Pure pseudointellectual crap.
Noah Taylor
It's parody
Chase Martin
What about Mahler's 2nd Symphony? Who should I listen to?
Elijah Foster
Listen to your heart.
Easton Phillips
klemperer the emperor
Dylan Parker
if you're just exploring the symphonies for the first time, then listen to whoever.
no point getting autistic about recordings until you've familiarized yourself with the pieces.
Jaxson Sanders
that's outright stupid, i hope you're trolling. hearing a shit performance of a piece can turn you off from it just as easily is this your first day listening to classical music?
Angel Perez
Which headphones are you bus boys using for your classical consumption?
Anthony Reyes
Petzold
Isaac Lewis
Tennstedt, Horenstien, Klemperer
Anthony Martin
he would be perfectly fine with grabbing whatever is in one of the mega links and going about his day
Joseph Reyes
Should I just get every recording available and listen to all of them? That seems like it would take an eternity if I did that with every piece of music I listen to.
Jaxson Sanchez
Beyerdynamic DT 990 Pro 250ohm.
Joseph Bennett
There's not a lot of shit performances on major labels, they might not be to your liking but they will fine for a newcomer.
Nolan Jones
No listen to a variety of music, not 100 of the same symphony. Save that for when you are more experienced.
Benjamin Reyes
I disagree. I thought Beethoven's Symphony no. 6 was boring shit for the longest time because I listened to Karajan, but when I finally listened to it again, this time conducted by Furtwangler, it felt like an awakening. So recordings do make a difference.
Charles Gray
Thoughts on Karajan's interpretation of the 9th?
Evan Hughes
That one was probably fine, but I don't really remember. Sorry. Maybe someone else can respond.
Brayden Lopez
i'm not saying that recordings don't make a difference, but merely that the perspective of those differences are shaped depending on the way you first hear the music. radical interpretations like a Furtwangler for instance are only "radical" by comparison to more "straight-laced" recordings. if you heard a Furtwangler recording first, you don't really have the proper context for what's different than a typical performance.

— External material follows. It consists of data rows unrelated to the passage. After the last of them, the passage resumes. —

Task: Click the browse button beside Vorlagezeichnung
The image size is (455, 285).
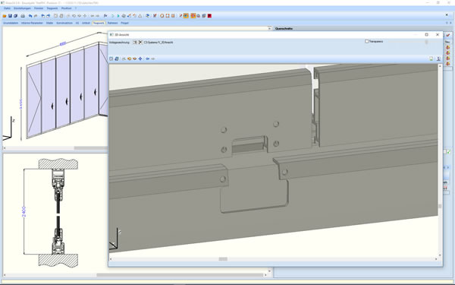Action: [135, 43]
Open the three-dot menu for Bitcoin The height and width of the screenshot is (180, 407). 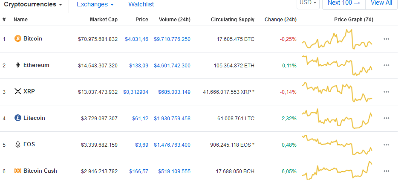(386, 39)
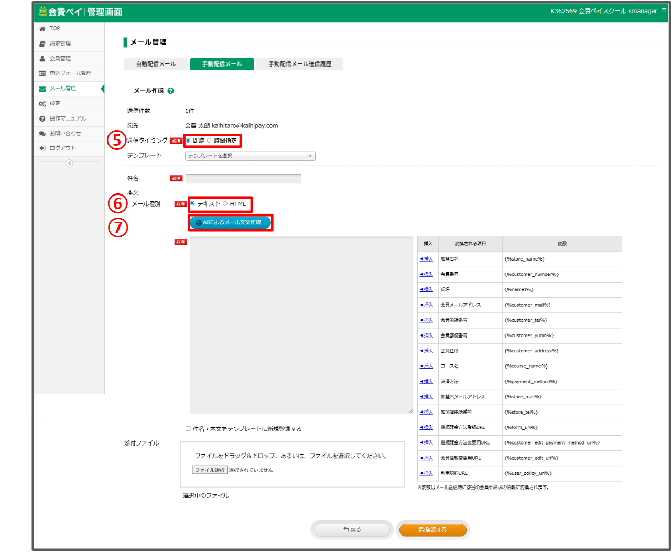Image resolution: width=671 pixels, height=552 pixels.
Task: Click the 請求管理 book icon
Action: [x=42, y=44]
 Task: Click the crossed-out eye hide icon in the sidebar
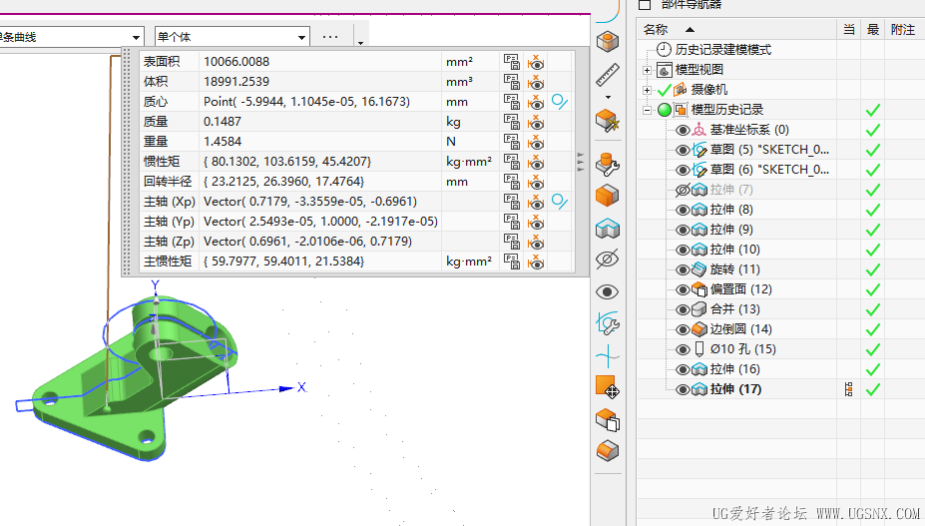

i remember Maria Callas used to say that whenever she was learning a piece, she would always take an extremely straight-laced approach with as few interpretive modifications that she could muster. then, later, she would adjust the piece more to her own interpretation.
i think a similar approach towards recording is fine. i know it's comforting to know that you're listening to a "good" version for your first time listening to a piece, but i think it's fine to listen to a Karajan or a Abbado to at least familiarize yourself with a piece. and if you think the music is interesting from what you heard you can explore more. just my opinion.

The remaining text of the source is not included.